OSPREY data demonstrated:

  • There were improvements in the proportion of subjects achieving ≥25% ODI reduction at M7: 69% (treatment) vs 38% (control), yielding a reduction in median ODI from baseline (35 events per hour [e/hr]) to M7 (13 e/hr) with treatment.
  • The median AHI in the pHGNS treatment group was 34.3 e/hr at baseline and 11.6 e/hr at M7; the difference in median (95% confidence interval) AHI between the treatment and control groups at M7 was −18.9 (−27.0, −10.6) e/hr. By M13, outcomes improved in both groups; median AHI in the pHGNS treatment group was 11.0 e/hr with treatment and 20.9 e/hr in the control group (now active).
  • CGI-I response rate in the treatment group exceeded the control group at M7 (56% vs 9%) and increased to 59% at M13. The CGI-I scale is a seven-point clinician-rated tool used to assess a patient’s overall change in illness severity over time.
  • Pros included:
    • ESS scores demonstrating improvement in treatment group at M7 (median score 10.0 to 6.0) beyond the minimal clinically importance difference (MCID) of 2, but not in control group (median score 9.0 to 9.0).

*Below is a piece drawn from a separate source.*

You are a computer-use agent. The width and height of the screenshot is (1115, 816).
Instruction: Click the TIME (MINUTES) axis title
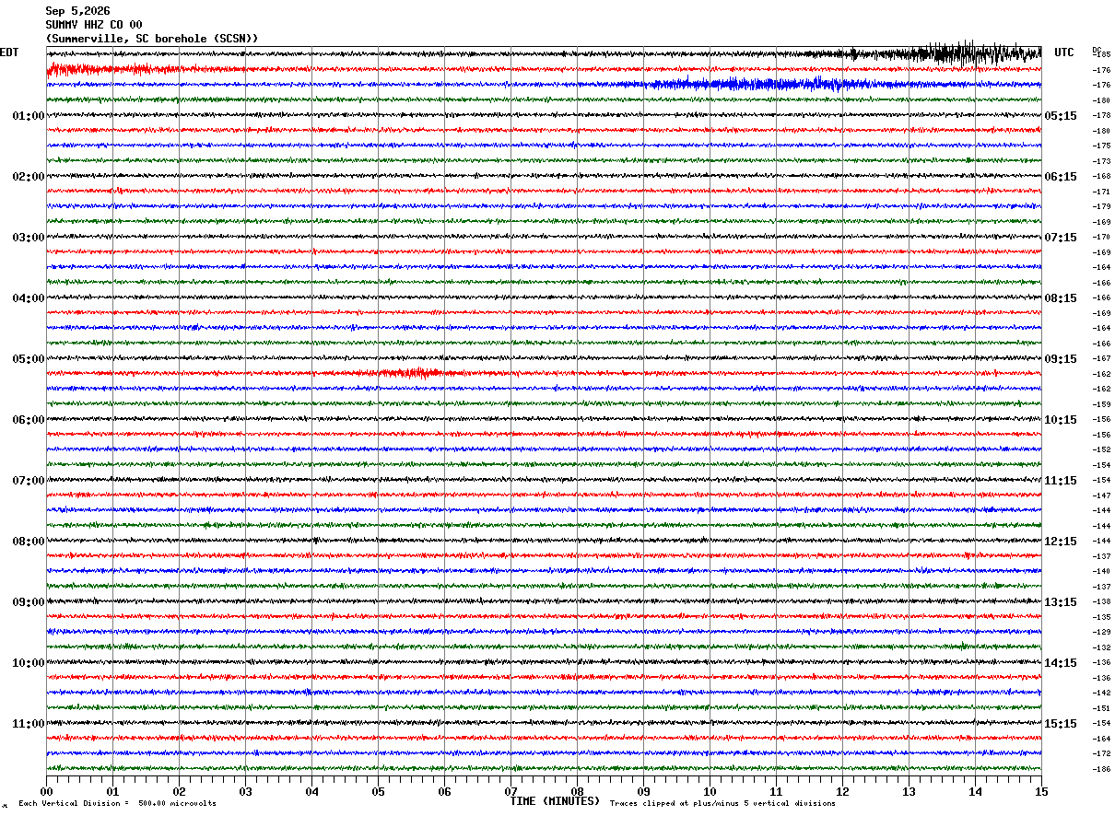555,801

By M13, both groups improved on therapy from baseline.
    • For the FOSQ, there was an improvement from baseline to M7 in the treatment group (median score 15.8 to 17.8) meeting the MCID of 2, but not in the control group (median score 16.0 to 16.3). By M13, both groups improved on therapy from baseline to median scores of 18.5 (treatment) and 18.3 (control, now active).
  • Arousals from sleep significantly declined with pHGNS stimulation therapy. The treatment group at baseline had an arousal index of about 55/hr despite having a sleep efficiency of ≥85%, and at M13 arousals declined to 29/hr. Of note, respiratory arousals were essentially resolved while some non-respiratory arousals persisted.
  • No serious procedure-related adverse events were reported. Most treatment-emergent adverse events were mild or moderate in severity, and the most common events were headache, implant site pain, and difficulty swallowing.

“LivaNova’s pHGNS technology is designed to provide more complete control of the tongue and airway, enabling the ability to treat a wide range of challenging patients compared to previous HGNS pivotal studies, including patients with higher AHI, higher BMI, and complete concentric collapse, and delivers durable, holistic clinical responses. The results over time are quite compelling,” says Ahmet Tezel, PhD, chief innovation officer of LivaNova, in a release.

OSPREY baseline values of OSA severity and BMI were representative of the general OSA population, and the study did not exclude patients with complete concentric collapse (CCC). Response rates and AHI reductions with 12 months of pHGNS therapy for patients in OSPREY with predicted risk for CCC were consistent with the results for the full study population.

“OSA affects up to 1 billion people worldwide, yet the majority of patients remain undiagnosed and untreated,” says Lucile Blaise, global head of commercialization, OSA, at LivaNova, in a release. “With strong clinical results, a dedicated team, and a commitment to innovation, we are eager to make this treatment available to patients in need of an alternative therapy.”

LivaNova received premarket approval from the FDA for the aura6000 System in March. The company is currently preparing its next-generation OSA device for a PMA supplement application to the FDA, which is being designed for compatibility with magnetic resonance imaging (MRI), remote configuration management, and a rechargeable battery lasting up to 15 years. Pending a successful conclusion of the FDA’s review, the company anticipates commercializing its OSA product independently in 2027.